Here are four reasons the charter system — which is in effect for a minimum of nine years — is a good idea:
More financial security for the teams — Each team with a charter will be guaranteed a minimum income each year, which will help them financially. And with the size of the starting fields being reduced from 43 cars to 40 each week, there are fewer slices of the pie to divvy up. More importantly, the teams can resell the charters, which adds value and economic security.
It helps the smaller teams — Sure, the NASCAR mega-teams will have charters for each of their cars. But the teams helped most by this are the smaller ones — Tommy Baldwin Racing, BK Racing, Germain Racing and others. With a guaranteed spot in the show every week, they have a more attractive package to sell to sponsors.
It will help attract new owners — With Roger Penske, Jack Roush, Richard Childress and Joe Gibbs all at least 70 years old and Rick Hendrick 66, NASCAR needs to start cultivating the next generation of team owners. Having a more stable and sustainable business model will help.

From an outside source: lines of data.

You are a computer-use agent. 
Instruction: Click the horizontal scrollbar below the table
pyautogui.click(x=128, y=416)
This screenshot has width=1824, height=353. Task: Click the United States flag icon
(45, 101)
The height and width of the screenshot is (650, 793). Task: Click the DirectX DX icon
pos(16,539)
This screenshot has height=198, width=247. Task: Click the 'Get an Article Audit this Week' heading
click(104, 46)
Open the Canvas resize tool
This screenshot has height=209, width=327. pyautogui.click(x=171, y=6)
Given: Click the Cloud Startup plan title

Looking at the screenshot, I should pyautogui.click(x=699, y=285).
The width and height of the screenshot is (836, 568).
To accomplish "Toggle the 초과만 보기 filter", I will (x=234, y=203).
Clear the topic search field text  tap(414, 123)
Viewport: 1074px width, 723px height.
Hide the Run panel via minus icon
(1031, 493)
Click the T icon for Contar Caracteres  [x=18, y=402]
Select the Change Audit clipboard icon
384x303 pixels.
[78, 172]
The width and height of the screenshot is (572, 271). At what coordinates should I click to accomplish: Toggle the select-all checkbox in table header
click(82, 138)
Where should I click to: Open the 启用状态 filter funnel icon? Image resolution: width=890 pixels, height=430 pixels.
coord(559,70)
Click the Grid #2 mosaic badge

The deal is win-win — NASCAR is a (mostly) benevolent dictatorship that sets the rules as it goes. Basically, the sanctioning body can do whatever it wants whenever it wants, whether the team owners agree or disagree. This new deal, while keeping the power in NASCAR’s hands, signals a new era of understanding and cooperation between the sanctioning body and the owners. For the sport to thrive, all sides must remain healthy and economically viable.